The next day it was back on the bikes for more thrills and excitement.  I was doing really well until a motorcycle came tearing around a curve and hit me.  (Clipped, to be exact.)  It knocked me off my bike and right into a rock cliff - which was good because if he had knocked me to the other side of the road I would be dead now at the far bottom of something I couldn't even see down.  I was not hurt, just sort of banged up, so I quickly jumped back on the bike before anyone noticed there was anything wrong.  Unfortunately I forgot to see if the bike was still working - and immediately did a header right over the handlebars because the back brake was no longer working.  I landed flat on my face.  All I could think was that I had broken my teeth and would be spending the next eight months in and out of the dentist's office.   By that time, Mike and one of the guides had come to my aid.  Miraculously, my teeth were all intact.  I did bruise my chin and ended up with a scrape on my upper lip that looked like a Hitler mustache.  I rode in the van for a bit until we broke for lunch, and then my bike was fixed and I was on my way once again.  That night we stayed at a VERY primitive hotel with straw mattresses and the dirtiest  bathroom I have dealt with in a long time.  But we did get to clean off the road dirt in a waterfall.  I slept like the dead on my surprisingly comfortable straw mattress. 

So after eating breakfast we were off again for another day of biking.  I was doing fine until for some reason I am still not clear on, I did another header over the handlebars.  I landed on my head this time, and all I have to say is thank God for inventing bike helmets.  I wanted to keep riding, but I knew I was too beat up after the previous day and would likely keep falling and thereby upsetting all my fellow riders.  So I rode in the van with one guy who was feeling sick and another guy with a bad shoulder.  That night we stayed in a slightly better hotel in a tiny little town at the river where we planned to catch our boat for the rest of the trip.  The town was like a wild west town, and there were no other tourists.  We got to sing karaoke with the locals, and I made some new friends - these lovely local girls who showed up later and tried to convince us to stay for the weekend, when there would be a big party in town.  It sounded like fun, but we did have to be on our way.

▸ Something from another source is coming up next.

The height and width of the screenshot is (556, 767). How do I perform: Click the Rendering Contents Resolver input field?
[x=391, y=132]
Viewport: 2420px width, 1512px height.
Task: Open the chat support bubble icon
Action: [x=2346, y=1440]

The next day we began our boat trip.  The boat was a big dug out long boat.  One of the new river guides stood in the very front giving instructions to the man in the back who was handling the outboard.  It was sort of like white water rafting, with the boatmen steering around sticking up rocks and shallow spots.  We got some good video of the action.  The area we went through was a gold mining area, which was interesting to look at although it made the river muddy because it was all sluice mining.  There were  big operations with bulldozers and all, as well as little operations with one guy up to his waist in water with a homemade sluice.  We camped out - I had forgotten how much I like sleeping outside.  We did this for three days.  On the second day we hiked up to a waterfall and swimming area again and although the water was cold it was wonderfully refreshing and fun.  We had a cook along and she made wonderful meals for us, some of which were eaten as we motored along on the boat.  I really enjoy being on a boat when all I have to do is ride and not have any responsibility for anything.  We had a campfire each night and roasted marshmallows and  to know each other better.  On the last day we ended up in a town called Rurrenabaque, and spend the night at a nice comfortable hostel.  We all enjoyed beer, pizza, and pool and then said good bye - that was hard as we all got to know each other well and got along great.  Mike and I stayed an extra day, and then flew back to La Paz.  Everyone else left the day before, but we wanted to explore the little town a bit.  This had to be one of the best things I have ever done.  (The Hitler mustache lasted for about a week and a half.  It is gone now, as is the chin bruise.  My record for exciting falls without getting seriously hurt remains intact.) 

Anyway, I have done enough typing for one night.  I have more adventures to tell about, and some great pictures.  Right now we are in the city of Sucre, and there are some great restaurants, one of which we will try out tonight.  So - more to come!!!